La película también critica la estupidez moderna con la moda de muffins, croquetas de colores, los gastrobares... ¿Eres más de taberna clásica o de postureo? ¿Cómo relacionas eso con algo muy español, el aparentar?

En Perdiendo el Norte también se veía mucho lo de aparentar lo que no somos. Es triste, es una imagen de la que se ha hecho mucha comedia. Hay gente que te pone buena cara pero realmente luego está sufriendo. Por eso la comedia viene del sufrimiento. Yo me considero una mezcla de todo, me encanta la comida tradicional, y también me gusta que me sorprendan con otras cosas. Me gusta que si nos comemos algo que tenga colores sea porque tiene colores, que está bueno. Si te lo comes y luego no sabe a nada... eso ya no es bueno.

¿Cómo llevas el chino? ¿Es un tópico que a los españoles se nos dan mal los idiomas?

He aprendido muy poco porque el chino es realmente difícil. A diferencia del alemán, que también me costó, este tiene similitudes con el inglés y te puedes agarrar a algo. Con el chino me tenía que aprender las frases de memoria, sobre todo en escenas donde tenía que decir fases largas. Ahora no te podría decir nada de lo que me tuve que aprender. Te quedas con cosas muy básicas como decir "Hola" o "Me llamo Julián". Chacha Huang me contó que lo primero que aprendió cuando llegó a España fue "Hola" y "Cerveza".

A mí personalmente me gustaría saber idiomas, pero por dejadez no me puse las pilas en su día. Las nuevas generaciones sí están más puestas. Pero sí, creo que a los españoles nos da un poco más de vergüenza hablar fuera en otro idioma. Sin embargo, los extranjeros que vienen a nuestro país lo hacen sin problema. Nos vemos ridículos a nosotros mismos, y eso es algo muy español.

Has demostrado que se puede presentar una gala de premios como los Feroz y tener trabajo después... Estás presentando una comedia potencialmente taquillera, en un mes se estrena la película de Almodóvar y, además, protagonizas serie en Movistar ¿Cómo llevas los distintos registros?
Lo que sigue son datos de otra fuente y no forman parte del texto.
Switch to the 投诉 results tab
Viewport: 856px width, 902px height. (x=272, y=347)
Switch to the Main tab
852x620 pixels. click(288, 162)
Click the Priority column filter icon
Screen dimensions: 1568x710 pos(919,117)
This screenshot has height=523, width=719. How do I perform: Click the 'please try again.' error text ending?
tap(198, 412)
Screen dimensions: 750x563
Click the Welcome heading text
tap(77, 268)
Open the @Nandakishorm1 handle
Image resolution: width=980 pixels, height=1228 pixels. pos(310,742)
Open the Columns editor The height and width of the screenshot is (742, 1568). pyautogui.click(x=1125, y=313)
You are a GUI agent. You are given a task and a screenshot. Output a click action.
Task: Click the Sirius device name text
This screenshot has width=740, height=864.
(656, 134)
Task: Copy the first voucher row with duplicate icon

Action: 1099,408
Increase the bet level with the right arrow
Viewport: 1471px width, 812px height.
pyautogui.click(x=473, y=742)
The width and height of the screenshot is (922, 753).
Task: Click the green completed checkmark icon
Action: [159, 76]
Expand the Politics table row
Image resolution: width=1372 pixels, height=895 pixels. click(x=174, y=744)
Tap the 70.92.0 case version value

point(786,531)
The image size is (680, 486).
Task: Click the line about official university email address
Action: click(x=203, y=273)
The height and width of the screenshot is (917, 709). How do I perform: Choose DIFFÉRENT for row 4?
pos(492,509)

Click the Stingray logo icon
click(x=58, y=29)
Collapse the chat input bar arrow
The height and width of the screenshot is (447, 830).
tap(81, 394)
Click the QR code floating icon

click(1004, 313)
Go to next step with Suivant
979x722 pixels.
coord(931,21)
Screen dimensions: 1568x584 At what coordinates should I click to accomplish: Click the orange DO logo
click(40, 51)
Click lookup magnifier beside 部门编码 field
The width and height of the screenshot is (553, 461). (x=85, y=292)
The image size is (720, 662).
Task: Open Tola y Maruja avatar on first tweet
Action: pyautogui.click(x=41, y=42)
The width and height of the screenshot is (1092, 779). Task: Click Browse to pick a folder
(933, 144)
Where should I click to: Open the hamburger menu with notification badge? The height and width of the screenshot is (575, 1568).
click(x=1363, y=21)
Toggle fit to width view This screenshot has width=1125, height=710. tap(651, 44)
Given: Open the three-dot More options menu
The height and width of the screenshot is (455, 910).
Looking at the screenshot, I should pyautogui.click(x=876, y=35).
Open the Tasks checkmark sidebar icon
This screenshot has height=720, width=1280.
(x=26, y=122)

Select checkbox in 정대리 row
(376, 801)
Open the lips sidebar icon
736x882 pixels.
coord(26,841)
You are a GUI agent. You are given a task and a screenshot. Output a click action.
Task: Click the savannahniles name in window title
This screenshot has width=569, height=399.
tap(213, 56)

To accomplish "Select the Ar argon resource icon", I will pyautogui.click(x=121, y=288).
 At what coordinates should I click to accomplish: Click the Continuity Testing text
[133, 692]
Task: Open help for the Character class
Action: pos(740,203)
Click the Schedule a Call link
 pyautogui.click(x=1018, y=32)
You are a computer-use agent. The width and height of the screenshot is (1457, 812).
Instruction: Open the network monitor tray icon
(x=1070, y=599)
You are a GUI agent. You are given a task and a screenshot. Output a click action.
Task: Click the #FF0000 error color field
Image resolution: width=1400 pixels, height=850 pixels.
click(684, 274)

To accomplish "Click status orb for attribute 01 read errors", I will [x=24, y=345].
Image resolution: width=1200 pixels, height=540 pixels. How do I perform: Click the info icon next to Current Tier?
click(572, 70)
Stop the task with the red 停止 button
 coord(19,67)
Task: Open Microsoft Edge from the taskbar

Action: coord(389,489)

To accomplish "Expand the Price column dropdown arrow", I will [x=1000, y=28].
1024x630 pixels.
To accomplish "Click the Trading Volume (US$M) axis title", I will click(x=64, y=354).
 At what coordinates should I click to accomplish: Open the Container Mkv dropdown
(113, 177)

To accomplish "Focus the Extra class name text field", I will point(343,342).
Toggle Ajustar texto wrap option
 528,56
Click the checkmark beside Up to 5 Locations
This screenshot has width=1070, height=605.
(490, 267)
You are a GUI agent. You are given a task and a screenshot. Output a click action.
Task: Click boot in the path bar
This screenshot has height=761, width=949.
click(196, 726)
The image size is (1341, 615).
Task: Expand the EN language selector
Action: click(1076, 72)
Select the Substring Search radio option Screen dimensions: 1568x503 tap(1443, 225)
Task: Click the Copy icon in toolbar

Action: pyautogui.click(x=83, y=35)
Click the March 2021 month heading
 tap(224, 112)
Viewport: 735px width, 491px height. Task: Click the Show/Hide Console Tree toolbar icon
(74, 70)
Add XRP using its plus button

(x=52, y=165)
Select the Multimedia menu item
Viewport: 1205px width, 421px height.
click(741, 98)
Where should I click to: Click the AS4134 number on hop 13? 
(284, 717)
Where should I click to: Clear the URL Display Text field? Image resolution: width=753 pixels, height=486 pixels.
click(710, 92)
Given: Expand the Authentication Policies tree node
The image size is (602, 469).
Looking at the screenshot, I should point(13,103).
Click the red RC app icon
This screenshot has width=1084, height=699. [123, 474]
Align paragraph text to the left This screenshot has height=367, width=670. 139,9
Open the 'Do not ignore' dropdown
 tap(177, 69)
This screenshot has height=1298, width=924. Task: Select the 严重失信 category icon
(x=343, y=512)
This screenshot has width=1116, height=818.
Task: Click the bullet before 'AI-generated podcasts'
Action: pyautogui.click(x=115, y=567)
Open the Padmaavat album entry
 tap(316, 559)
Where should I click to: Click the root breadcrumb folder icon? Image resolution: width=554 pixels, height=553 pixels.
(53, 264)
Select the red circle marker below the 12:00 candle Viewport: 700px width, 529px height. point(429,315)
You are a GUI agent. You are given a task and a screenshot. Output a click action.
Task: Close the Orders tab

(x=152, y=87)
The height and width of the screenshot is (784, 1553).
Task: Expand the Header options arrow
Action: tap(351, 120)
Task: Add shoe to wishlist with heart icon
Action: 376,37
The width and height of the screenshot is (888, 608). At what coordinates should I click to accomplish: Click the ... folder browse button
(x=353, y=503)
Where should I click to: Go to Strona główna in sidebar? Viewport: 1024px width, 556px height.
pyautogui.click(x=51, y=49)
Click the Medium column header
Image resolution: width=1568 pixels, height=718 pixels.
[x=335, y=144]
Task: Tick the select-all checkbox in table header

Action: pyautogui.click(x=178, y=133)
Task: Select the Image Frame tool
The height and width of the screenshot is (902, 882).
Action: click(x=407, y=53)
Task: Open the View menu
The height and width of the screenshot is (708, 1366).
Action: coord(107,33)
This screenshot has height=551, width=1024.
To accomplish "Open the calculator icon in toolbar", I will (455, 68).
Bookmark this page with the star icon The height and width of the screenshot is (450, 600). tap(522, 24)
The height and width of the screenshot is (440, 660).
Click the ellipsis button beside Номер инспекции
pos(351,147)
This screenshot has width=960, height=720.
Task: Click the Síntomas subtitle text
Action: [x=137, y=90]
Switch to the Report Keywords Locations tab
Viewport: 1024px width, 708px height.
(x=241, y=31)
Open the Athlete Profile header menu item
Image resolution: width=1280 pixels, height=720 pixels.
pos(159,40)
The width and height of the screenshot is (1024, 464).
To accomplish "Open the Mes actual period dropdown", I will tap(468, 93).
¿Por qué me siguen dando trabajo? Porque yo no fui una persona que en la calle empezó a gritar con un megáfono en la casa de un productor si son así o asá. Es comedia. Perdiendo el Este y la serie de Movistar sobre la antigua Roma son comedia, pero son muy distintas entre sí. El personaje de la serie es muy diferente a Braulio, aunque también tiene partes en común. Lo he disfrutado mucho porque es otro tipo de comedia. Creo que la comedia tiene muchos subgéneros, y he tenido la suerte de haber podido transitar por cada uno de ellos. La intervención en Dolor y Gloria es una intervención pequeña, descongestiono un poco la tensión dramática para hacerla más ligera. Creo que por eso confió Almodóvar en mí. Me hace mucha ilusión. Estar en la filmografía de Pedro es un honor.